__EXTRACTED INFORMATION__:
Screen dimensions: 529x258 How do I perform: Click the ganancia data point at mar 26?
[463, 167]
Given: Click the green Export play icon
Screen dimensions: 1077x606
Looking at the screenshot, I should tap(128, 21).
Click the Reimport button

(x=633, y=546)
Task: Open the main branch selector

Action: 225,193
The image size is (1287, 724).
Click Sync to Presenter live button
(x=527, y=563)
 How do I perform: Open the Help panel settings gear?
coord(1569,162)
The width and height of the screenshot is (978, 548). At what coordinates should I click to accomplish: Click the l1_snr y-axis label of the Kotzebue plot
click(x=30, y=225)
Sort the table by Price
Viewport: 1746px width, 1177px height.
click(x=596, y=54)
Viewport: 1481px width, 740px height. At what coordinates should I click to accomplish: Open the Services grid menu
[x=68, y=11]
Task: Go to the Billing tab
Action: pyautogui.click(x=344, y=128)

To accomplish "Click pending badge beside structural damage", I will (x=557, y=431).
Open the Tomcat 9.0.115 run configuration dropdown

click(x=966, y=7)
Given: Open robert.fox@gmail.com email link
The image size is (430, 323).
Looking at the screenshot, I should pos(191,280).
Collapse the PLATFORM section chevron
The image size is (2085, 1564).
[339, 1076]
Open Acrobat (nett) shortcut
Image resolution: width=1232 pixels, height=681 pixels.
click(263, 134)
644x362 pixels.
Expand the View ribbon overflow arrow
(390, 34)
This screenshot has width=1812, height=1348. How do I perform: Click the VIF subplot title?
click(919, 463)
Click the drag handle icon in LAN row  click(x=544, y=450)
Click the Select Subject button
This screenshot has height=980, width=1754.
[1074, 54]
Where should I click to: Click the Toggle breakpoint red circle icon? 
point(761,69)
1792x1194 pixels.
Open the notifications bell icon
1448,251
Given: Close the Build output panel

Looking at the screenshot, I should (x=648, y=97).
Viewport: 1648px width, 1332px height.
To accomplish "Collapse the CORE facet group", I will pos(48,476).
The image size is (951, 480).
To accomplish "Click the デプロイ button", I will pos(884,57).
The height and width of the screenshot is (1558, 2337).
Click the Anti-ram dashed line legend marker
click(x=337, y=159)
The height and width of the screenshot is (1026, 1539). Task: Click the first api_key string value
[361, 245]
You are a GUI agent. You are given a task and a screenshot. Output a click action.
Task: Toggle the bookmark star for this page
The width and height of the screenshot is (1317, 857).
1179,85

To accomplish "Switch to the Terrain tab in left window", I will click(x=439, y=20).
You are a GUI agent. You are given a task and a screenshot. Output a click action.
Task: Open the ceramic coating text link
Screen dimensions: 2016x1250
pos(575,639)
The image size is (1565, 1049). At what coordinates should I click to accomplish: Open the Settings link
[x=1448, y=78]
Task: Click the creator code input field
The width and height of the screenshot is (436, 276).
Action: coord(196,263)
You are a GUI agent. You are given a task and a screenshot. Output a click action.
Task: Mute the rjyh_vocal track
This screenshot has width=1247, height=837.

__EXERCISE REQUIREMENTS__: Among the records, find all lines that include the string "will" and return them.

__REPLY TO THE TASK__:
To accomplish "Click pending badge beside structural damage", I will (x=557, y=431).
To accomplish "Collapse the CORE facet group", I will pos(48,476).
To accomplish "Click the デプロイ button", I will pos(884,57).
To accomplish "Switch to the Terrain tab in left window", I will click(x=439, y=20).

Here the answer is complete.